O debate parlamentar incluiu também o escândalo sobre a relação entre o PP e o Voa. O Ministro culpou o partido popular por retroceder na apresentação dos direitos das mulheres por aceitar a direção do establishment longe das questões legais. Os Bolaños protestaram contra a reação das instituições sociais ao acontecimento principal do que consideraram inadequação ou apoio às celebridades do paparazzi.

A deputada Ester Muñoz voltou várias vezes à situação do PSoe, ampliando o foco na responsabilidade direta do presidente Pedro Sánchez. Muñoz se destacou como chefe do Executivo por tolerar a permanência de pessoas em seu cargo relacionadas às denúncias e manter o procedimento de exclusão institucional. Na sua opinião, a permanência de alguns colegas com alguns colegas mostra a presença de um modelo na estratégia política de La Moncloa, mais do que casos isolados.

Durante a reunião, a deputada Cucy Gamarra acrescentou as críticas à direção do PSOE e ao governo, e o foco da sua intervenção na insuficiente resposta institucional às reivindicações e no reconhecimento dos queixosos. Segundo a Europa Press, Gamarra alertou que serão as mulheres que decidirão o futuro do governo de Pedro Sánchez com base na gestão destas denúncias.

Bolaños e o PSOE confirmaram o compromisso do executivo e do PSOE com a proteção dos direitos básicos das mulheres. O Ministro reiterou a necessidade de proteger o direito à exclusão voluntária e as garantias legais para as pessoas LGTBI. Acrescentou que a aliança parlamentar entre o PP e o Vox significou retrocessos nos avanços sociais e jurídicos em termos de igualdade e diversidade, informou a Europa Press.
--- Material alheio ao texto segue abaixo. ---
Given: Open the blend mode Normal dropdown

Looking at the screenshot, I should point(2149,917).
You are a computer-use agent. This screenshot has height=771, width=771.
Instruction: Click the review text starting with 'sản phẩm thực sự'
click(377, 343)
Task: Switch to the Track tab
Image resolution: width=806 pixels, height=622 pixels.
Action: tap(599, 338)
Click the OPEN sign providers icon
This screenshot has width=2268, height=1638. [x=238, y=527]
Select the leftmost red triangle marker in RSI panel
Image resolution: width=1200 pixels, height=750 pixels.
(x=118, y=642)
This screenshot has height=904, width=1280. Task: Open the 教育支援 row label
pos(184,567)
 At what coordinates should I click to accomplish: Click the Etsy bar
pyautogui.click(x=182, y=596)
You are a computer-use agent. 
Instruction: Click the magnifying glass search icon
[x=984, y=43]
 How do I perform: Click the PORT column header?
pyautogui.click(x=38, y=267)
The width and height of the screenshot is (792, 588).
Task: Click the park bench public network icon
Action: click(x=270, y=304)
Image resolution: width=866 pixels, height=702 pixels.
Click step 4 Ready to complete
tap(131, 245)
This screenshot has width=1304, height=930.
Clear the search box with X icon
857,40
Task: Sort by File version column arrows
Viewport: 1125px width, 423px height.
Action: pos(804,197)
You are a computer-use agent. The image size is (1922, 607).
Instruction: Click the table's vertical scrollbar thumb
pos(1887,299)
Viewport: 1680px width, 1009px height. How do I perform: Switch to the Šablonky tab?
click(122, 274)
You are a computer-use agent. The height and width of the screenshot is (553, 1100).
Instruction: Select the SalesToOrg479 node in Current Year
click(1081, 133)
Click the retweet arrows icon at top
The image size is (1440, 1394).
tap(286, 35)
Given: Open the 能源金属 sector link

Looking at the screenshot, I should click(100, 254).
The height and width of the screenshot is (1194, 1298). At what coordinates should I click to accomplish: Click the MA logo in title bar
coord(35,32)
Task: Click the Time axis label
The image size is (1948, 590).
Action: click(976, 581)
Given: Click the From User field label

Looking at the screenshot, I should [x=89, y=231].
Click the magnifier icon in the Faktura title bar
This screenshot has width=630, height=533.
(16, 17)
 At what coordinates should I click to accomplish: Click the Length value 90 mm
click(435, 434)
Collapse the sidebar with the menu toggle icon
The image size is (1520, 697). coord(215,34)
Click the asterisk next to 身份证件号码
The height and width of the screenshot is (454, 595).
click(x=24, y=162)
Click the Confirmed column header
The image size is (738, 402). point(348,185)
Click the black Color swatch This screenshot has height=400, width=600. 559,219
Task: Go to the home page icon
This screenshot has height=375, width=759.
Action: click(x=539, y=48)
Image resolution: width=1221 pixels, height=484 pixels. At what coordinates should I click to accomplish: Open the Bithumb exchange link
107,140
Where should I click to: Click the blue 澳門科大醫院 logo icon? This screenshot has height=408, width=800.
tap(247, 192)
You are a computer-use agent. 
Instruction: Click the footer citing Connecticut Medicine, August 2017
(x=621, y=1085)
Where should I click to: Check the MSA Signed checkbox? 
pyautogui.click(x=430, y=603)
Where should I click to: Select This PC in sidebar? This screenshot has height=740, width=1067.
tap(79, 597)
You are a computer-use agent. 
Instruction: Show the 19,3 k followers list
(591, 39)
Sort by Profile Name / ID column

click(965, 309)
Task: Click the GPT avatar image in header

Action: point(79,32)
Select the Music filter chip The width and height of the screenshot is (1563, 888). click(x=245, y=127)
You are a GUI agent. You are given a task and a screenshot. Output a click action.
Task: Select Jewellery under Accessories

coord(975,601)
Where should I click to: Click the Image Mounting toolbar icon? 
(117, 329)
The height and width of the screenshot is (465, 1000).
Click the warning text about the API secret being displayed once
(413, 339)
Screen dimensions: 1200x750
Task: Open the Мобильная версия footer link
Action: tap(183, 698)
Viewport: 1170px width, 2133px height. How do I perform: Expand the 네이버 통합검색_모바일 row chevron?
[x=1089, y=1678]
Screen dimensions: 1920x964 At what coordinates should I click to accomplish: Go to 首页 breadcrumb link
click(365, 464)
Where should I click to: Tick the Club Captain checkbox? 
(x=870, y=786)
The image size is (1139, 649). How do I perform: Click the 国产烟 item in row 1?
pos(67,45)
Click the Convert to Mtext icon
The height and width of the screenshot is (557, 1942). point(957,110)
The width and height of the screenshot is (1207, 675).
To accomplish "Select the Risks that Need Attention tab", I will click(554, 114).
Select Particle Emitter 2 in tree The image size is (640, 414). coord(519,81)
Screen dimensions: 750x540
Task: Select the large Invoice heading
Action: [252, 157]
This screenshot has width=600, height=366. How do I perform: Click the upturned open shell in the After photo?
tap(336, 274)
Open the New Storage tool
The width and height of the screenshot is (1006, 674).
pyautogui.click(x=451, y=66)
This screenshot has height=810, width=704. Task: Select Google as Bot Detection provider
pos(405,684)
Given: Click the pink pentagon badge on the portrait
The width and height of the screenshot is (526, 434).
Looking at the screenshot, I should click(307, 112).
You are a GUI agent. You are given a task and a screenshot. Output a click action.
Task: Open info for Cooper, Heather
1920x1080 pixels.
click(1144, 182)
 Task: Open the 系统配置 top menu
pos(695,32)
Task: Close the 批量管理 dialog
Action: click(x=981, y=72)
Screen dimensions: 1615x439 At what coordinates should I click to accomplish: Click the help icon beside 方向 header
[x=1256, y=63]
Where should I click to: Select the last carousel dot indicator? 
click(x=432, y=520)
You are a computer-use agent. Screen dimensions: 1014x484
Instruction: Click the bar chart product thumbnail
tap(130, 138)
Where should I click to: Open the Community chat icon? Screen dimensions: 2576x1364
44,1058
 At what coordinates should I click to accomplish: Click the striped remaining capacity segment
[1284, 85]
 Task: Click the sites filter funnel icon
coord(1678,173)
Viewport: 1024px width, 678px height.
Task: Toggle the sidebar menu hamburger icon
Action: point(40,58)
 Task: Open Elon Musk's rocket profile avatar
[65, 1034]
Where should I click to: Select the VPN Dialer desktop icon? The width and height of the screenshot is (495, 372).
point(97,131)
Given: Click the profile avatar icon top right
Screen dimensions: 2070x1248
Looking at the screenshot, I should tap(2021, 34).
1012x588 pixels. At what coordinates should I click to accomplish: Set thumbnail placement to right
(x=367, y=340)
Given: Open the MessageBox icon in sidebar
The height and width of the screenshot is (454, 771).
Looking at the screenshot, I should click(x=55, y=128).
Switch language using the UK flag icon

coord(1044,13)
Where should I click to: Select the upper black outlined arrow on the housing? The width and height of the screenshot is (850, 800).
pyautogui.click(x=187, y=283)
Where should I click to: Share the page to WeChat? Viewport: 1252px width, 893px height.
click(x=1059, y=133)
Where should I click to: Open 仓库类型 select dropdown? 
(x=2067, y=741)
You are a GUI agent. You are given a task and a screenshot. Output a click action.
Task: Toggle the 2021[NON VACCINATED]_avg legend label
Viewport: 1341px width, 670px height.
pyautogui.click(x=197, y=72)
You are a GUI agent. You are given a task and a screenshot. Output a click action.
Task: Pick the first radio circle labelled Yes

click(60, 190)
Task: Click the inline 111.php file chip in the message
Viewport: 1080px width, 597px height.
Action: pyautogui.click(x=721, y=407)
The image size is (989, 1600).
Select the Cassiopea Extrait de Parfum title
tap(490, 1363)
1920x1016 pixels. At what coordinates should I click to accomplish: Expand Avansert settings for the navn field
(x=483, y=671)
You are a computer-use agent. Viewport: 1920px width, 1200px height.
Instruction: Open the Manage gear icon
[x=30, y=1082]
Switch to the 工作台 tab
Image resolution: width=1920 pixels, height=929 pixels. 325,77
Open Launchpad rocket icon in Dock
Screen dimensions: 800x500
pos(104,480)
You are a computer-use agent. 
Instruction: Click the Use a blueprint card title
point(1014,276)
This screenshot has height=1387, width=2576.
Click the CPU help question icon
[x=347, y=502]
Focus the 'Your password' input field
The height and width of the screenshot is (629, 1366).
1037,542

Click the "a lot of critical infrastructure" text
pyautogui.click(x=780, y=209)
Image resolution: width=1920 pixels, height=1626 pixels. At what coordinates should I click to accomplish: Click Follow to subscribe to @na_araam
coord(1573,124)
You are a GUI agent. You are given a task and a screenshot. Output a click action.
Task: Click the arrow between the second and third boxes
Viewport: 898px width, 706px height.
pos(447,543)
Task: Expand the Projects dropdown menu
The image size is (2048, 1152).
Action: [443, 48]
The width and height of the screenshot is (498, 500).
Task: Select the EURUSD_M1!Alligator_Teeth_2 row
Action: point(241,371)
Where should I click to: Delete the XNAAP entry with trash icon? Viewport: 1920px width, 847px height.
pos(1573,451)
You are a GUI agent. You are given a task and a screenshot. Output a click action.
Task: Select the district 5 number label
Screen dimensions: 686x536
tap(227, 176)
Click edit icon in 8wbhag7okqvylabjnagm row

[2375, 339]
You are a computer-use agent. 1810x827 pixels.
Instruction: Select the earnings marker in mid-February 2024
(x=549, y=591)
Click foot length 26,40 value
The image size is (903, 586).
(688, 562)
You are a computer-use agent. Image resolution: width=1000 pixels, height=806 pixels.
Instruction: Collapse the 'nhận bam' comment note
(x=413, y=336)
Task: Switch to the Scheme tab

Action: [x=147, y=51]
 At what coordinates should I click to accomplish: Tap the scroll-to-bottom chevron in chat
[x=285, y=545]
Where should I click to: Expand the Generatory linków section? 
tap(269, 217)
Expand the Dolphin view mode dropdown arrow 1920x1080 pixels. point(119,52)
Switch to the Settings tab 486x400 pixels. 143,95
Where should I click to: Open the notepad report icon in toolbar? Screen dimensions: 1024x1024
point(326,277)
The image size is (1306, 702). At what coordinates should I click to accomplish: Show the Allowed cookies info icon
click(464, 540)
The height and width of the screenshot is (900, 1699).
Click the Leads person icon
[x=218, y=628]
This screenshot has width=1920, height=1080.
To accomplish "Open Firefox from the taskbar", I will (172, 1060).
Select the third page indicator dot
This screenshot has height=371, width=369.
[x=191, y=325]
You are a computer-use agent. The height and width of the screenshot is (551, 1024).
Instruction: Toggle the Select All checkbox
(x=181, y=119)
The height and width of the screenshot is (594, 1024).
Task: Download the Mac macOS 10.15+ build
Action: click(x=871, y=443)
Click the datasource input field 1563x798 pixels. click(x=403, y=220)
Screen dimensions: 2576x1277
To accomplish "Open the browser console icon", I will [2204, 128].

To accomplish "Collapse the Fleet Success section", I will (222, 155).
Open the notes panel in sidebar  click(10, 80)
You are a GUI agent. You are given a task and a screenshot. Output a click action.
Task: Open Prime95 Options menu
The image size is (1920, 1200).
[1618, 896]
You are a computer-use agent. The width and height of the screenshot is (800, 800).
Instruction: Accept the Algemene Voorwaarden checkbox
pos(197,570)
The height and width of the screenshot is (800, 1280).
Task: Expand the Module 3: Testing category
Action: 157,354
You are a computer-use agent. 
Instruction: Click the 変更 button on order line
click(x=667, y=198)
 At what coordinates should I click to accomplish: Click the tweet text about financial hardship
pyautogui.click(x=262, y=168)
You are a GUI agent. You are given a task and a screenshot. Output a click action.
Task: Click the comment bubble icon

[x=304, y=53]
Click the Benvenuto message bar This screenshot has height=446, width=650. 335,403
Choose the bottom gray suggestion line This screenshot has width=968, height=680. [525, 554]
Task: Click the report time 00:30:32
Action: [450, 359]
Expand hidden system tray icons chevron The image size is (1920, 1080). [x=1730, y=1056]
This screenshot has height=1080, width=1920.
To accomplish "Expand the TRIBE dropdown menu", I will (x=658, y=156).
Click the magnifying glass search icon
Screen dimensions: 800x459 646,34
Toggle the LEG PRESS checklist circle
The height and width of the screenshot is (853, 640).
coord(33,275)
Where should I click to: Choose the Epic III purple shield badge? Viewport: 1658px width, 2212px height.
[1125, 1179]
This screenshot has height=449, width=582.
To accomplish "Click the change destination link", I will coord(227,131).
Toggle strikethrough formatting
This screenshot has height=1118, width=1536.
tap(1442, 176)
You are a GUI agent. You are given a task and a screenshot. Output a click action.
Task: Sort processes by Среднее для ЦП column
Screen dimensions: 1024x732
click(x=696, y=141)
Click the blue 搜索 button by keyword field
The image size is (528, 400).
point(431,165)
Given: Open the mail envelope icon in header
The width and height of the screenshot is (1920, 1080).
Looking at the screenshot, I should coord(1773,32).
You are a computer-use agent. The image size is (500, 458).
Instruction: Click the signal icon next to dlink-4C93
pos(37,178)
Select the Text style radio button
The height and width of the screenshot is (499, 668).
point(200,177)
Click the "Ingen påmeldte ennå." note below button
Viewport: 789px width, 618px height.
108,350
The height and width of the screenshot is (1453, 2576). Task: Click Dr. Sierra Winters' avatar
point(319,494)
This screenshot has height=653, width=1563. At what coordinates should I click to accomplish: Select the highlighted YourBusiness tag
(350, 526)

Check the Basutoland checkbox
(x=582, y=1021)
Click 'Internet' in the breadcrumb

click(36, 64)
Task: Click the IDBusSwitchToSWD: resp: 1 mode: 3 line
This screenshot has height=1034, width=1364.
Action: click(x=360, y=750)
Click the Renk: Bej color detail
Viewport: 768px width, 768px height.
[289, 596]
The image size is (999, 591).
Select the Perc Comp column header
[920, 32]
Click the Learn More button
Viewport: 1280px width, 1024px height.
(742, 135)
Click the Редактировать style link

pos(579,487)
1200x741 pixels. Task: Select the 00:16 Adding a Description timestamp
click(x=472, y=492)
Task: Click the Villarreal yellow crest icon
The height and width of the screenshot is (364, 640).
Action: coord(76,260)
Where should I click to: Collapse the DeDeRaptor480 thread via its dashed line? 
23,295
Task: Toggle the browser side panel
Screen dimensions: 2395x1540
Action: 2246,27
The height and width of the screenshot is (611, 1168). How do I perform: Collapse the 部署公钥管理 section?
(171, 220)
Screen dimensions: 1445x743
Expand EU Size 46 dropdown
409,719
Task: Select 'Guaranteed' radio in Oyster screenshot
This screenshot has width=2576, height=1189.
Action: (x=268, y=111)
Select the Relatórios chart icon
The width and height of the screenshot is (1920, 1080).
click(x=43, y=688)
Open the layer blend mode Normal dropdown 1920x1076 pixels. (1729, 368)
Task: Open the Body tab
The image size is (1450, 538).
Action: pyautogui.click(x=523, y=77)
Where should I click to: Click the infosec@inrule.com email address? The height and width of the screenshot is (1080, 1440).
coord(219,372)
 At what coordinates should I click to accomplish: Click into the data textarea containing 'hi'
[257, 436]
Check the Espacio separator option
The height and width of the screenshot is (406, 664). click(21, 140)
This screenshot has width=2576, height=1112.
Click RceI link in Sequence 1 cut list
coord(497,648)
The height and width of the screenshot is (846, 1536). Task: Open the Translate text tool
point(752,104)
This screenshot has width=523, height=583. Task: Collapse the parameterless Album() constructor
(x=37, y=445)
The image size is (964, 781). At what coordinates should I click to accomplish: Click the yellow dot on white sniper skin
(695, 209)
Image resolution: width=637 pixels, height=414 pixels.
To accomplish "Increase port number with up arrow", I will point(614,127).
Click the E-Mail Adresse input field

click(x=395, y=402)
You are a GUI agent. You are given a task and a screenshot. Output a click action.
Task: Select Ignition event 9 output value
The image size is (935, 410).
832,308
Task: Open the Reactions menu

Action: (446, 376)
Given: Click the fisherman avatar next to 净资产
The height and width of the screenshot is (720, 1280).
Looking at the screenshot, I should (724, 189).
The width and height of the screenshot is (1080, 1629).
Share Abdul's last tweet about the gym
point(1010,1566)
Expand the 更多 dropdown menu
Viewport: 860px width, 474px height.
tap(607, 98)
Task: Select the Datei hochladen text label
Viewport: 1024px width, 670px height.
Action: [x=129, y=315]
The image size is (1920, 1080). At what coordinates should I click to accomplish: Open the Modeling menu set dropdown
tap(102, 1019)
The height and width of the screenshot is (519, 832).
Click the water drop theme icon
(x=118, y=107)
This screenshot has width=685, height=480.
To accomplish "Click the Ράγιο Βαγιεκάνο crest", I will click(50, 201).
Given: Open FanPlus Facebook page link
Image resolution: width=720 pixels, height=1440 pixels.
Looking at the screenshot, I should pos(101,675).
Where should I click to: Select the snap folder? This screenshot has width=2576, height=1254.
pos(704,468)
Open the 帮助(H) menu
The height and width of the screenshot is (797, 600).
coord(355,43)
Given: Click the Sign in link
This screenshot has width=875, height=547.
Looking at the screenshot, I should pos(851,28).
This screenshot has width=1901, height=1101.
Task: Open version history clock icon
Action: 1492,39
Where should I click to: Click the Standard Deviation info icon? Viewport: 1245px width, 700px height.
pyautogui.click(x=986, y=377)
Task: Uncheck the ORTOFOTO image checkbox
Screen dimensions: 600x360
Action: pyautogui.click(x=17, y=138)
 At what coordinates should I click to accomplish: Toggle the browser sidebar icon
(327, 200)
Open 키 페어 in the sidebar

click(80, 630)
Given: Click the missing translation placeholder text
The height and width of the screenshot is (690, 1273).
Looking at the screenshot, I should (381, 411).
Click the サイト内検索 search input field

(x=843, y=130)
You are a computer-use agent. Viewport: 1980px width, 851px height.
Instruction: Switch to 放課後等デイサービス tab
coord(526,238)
O jornal europeu Europa descreveu que o encontro representou uma forte polarização entre os grupos, colocando a gestão de reclamações e a protecção dos direitos fundamentais como eixo central do debate. Os deputados discutiram a possibilidade de as instituições governamentais garantirem a transparência, restaurarem a confiança do público e prestarem um apoio real às vítimas. As diferentes estratégias das diferentes forças políticas mantêm a questão no centro da controvérsia, alargando o debate sobre o cumprimento dos compromissos relacionados com a igualdade de género.